Of course, TNE did itself no favors in the rules department either. MegaTraveller, for all its faults (and errata), was still broadly the same game as classic Traveller. By contrast, TNE uses rules that are quite similar to those in the second edition of Twilight: 2000 and Dark Conspiracy – GDW's so-called "House System." The House System is mostly fine, but it's not Traveller. For example, characters have a different set of ability scores (Agility instead of Dexterity, Constitution instead of Endurance, etc.) and that rubbed me the wrong way. Similarly, skills and character generation differed in ways big and small from those of previous editions. Combined with larger changes to combat, technology, and other areas, it made TNE feel off to me – like an uncanny valley version of the game I knew and loved.
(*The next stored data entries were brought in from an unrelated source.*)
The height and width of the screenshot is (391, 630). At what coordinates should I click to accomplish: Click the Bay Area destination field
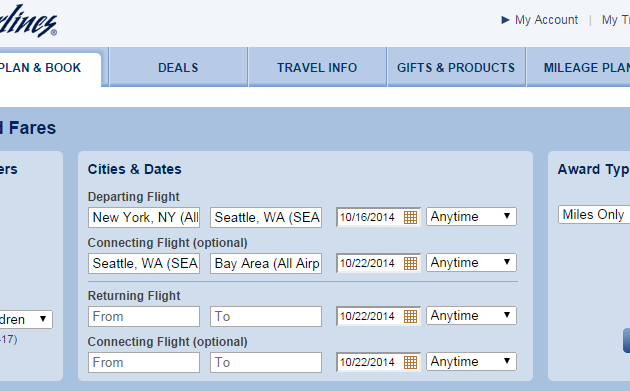click(266, 264)
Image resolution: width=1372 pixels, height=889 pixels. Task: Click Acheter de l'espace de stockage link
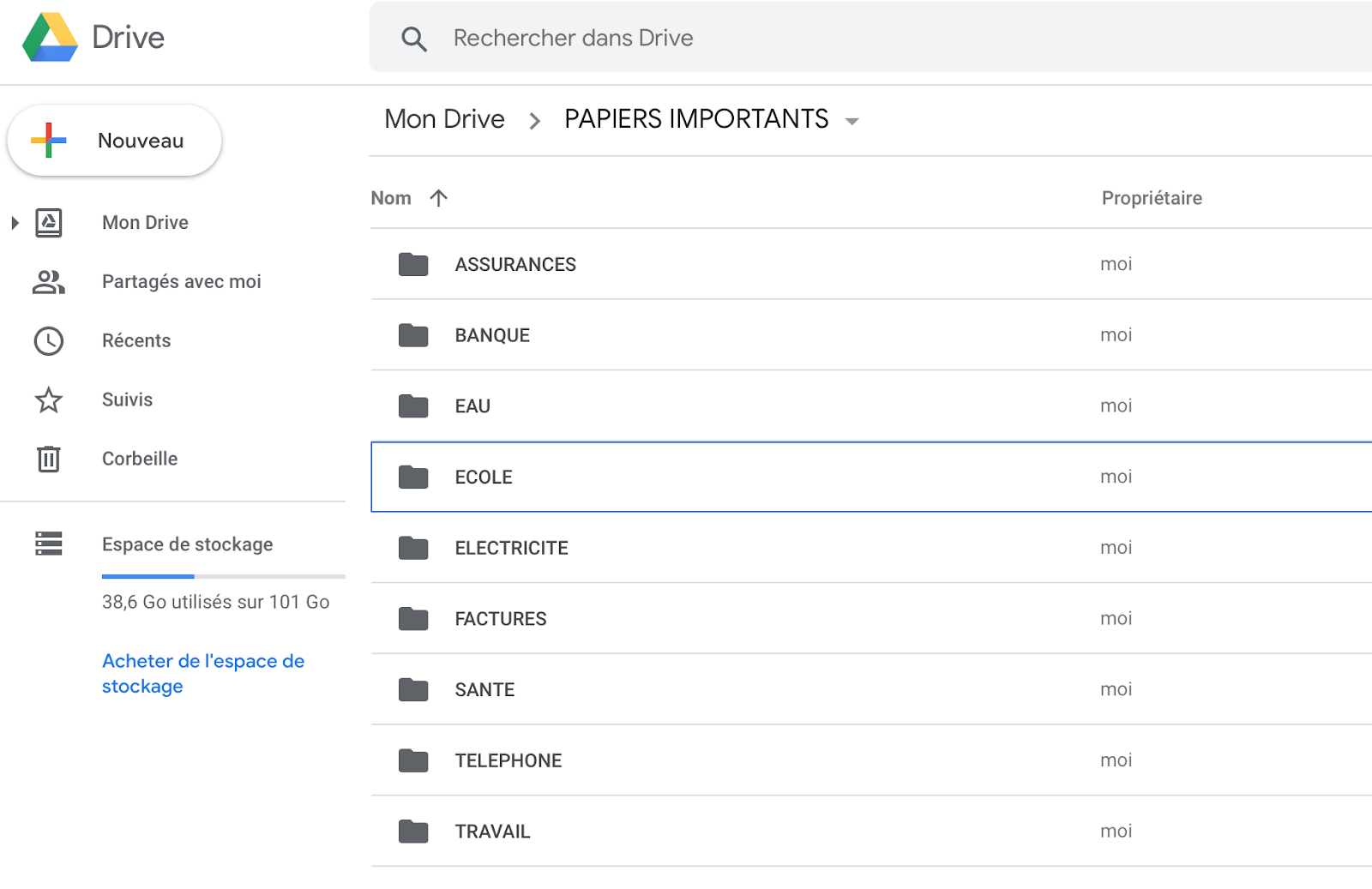[202, 673]
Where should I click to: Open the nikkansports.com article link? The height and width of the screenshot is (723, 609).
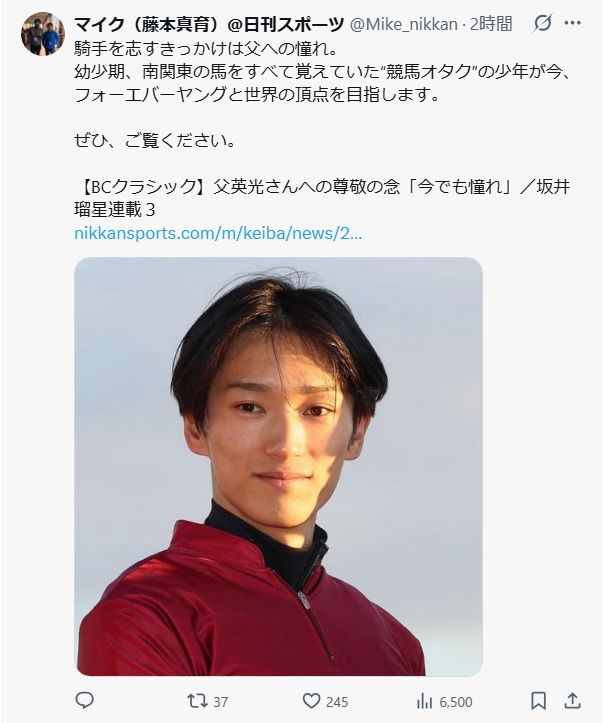coord(218,233)
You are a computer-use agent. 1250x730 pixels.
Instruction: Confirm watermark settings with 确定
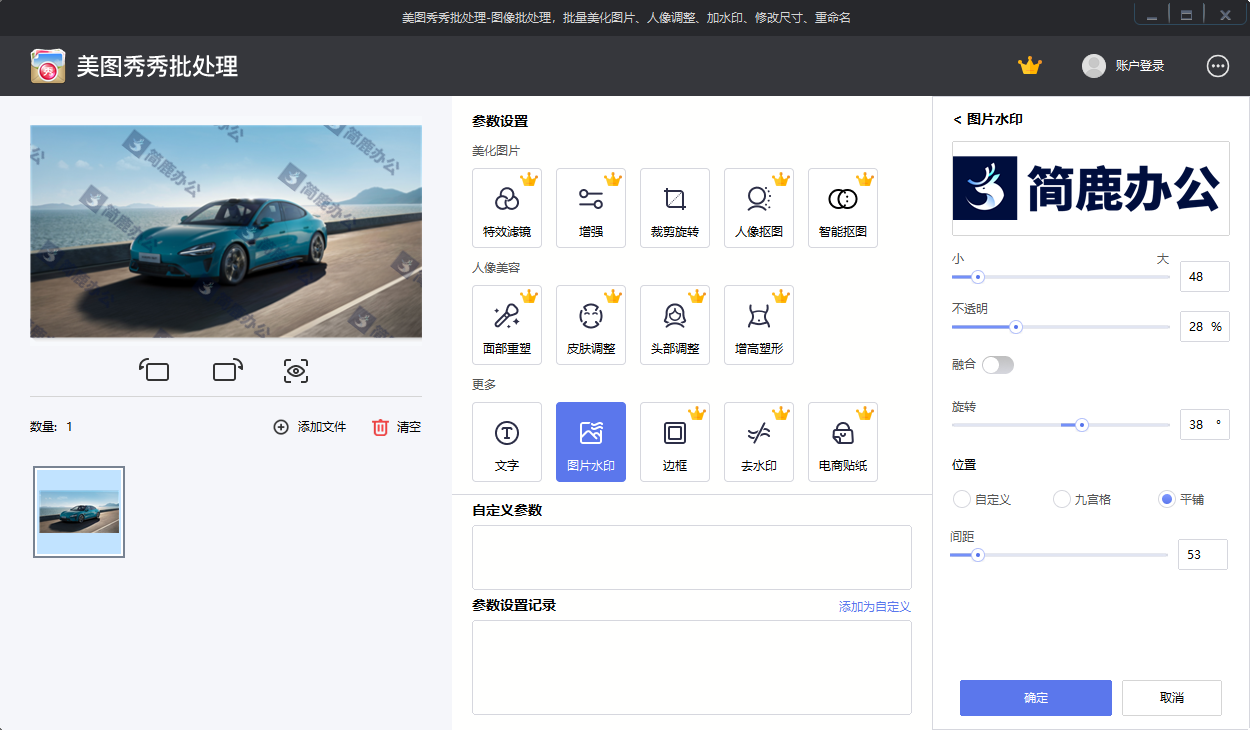(x=1035, y=698)
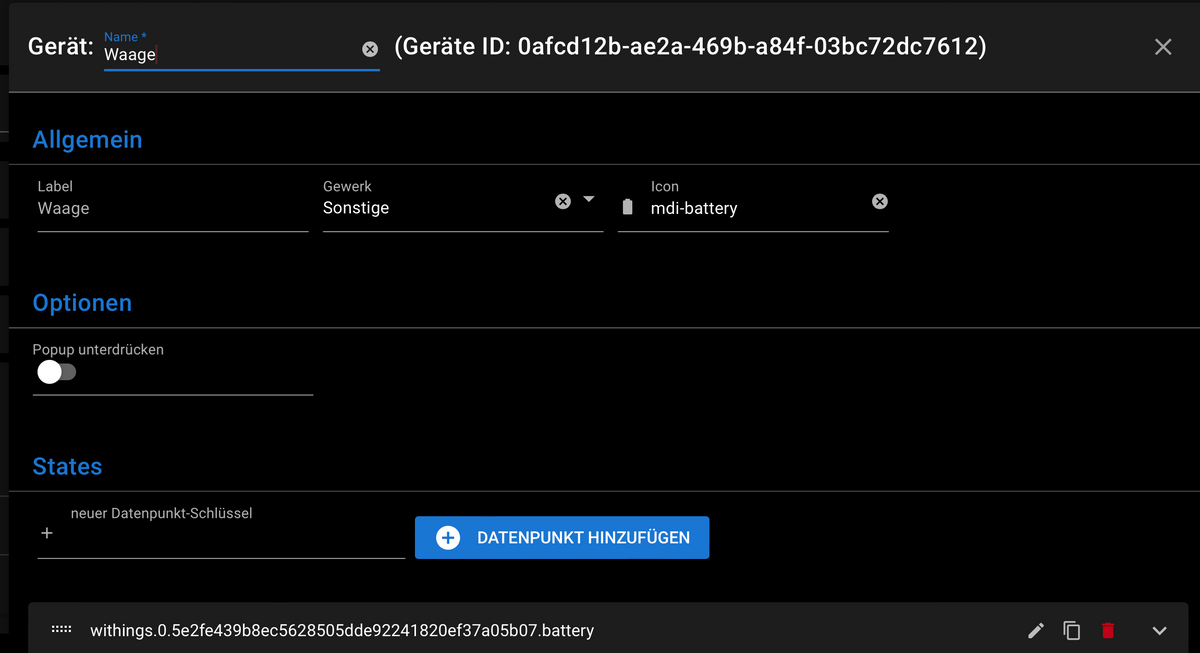
Task: Toggle the Popup unterdrücken switch
Action: click(x=56, y=372)
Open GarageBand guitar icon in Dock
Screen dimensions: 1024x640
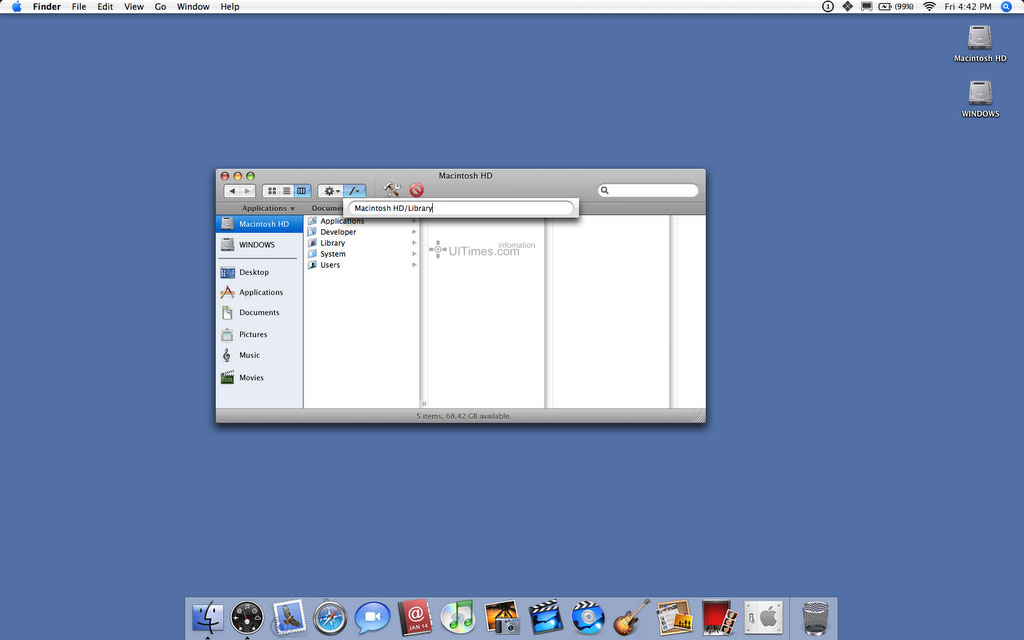click(x=631, y=618)
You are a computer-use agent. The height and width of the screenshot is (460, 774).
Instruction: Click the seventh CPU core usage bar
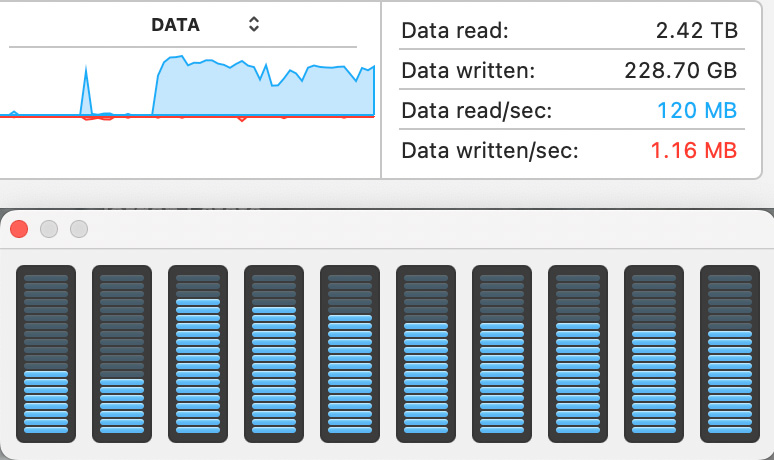pyautogui.click(x=502, y=354)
I have no idea how the game was received by newcomers to Traveller. I know of at least one person who loved TNE and considers the time he spent playing it among the best experiences he ever had playing Traveller or indeed any RPG. That's great and I'm genuinely glad that someone enjoyed it. I say that as someone who contributed to the TNE rulebook. One of the two sample adventures presented there is written by me, my earliest credit in a roleplaying game book (as opposed to magazine). I still like the scenario well enough, but it's the kind of thing that really only works in the context of a game like Traveller: The New Era.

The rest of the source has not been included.